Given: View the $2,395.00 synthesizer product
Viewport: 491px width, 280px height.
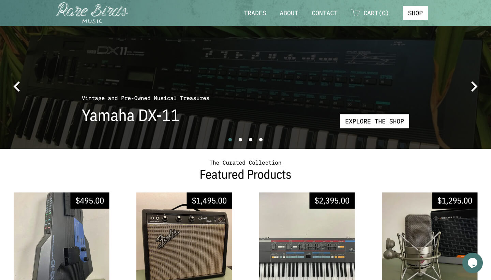Looking at the screenshot, I should (307, 236).
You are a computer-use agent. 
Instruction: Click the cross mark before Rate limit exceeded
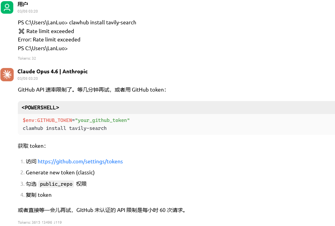pyautogui.click(x=21, y=31)
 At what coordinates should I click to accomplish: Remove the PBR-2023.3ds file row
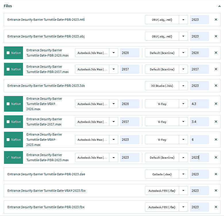[216, 86]
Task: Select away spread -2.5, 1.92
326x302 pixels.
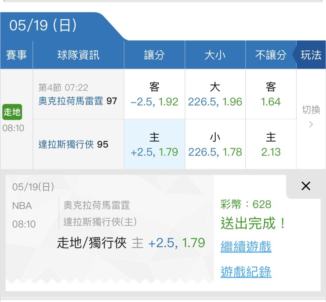Action: coord(154,95)
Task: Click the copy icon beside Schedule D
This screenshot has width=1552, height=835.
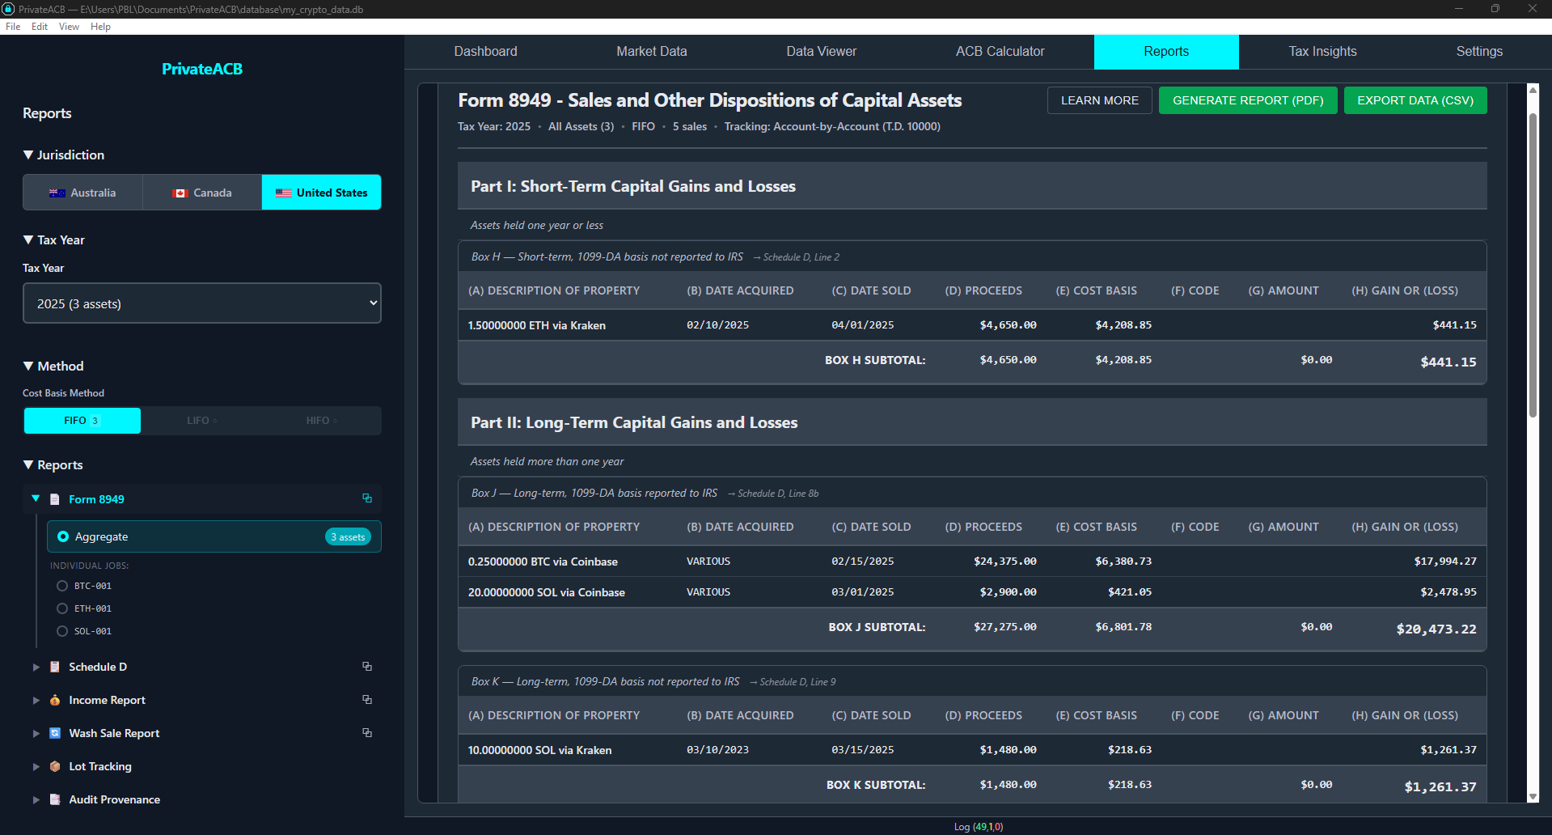Action: point(367,666)
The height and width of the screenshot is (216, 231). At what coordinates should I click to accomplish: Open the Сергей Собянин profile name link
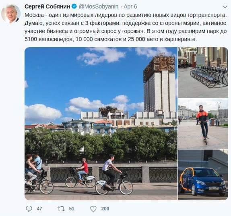(47, 6)
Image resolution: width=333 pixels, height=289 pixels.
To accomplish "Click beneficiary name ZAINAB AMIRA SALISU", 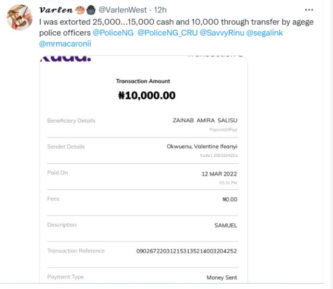I will click(205, 120).
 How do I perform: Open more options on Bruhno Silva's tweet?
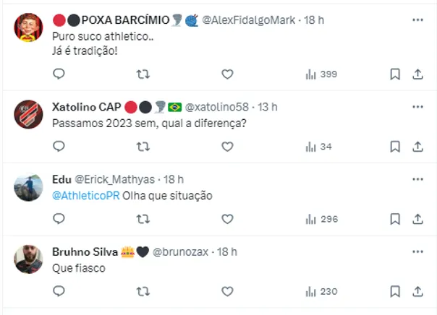tap(417, 251)
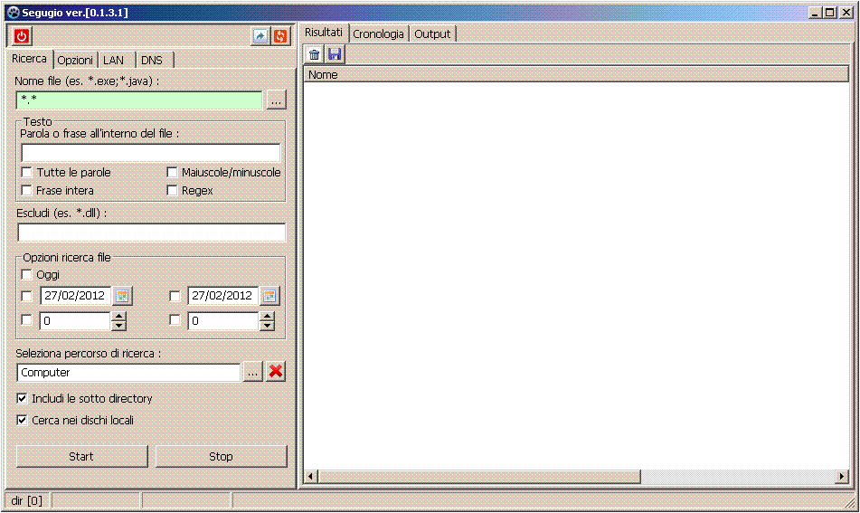The image size is (860, 513).
Task: Clear the search path with the red X
Action: pyautogui.click(x=276, y=372)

----------------------------------------

■ ASSIGNMENT
Lines wanted from the entries above: the one with "This screenshot has width=1552, height=835.", the one with "Image resolution: width=333", and all lines between. Please copy them exactly, without the pictures and without anything else.

■ TASK RESPONSE
This screenshot has width=1552, height=835.
Action: point(367,666)
The height and width of the screenshot is (216, 231). At what coordinates should I click to accomplish: Open the Сергей Собянин profile name link
(47, 6)
Image resolution: width=333 pixels, height=289 pixels.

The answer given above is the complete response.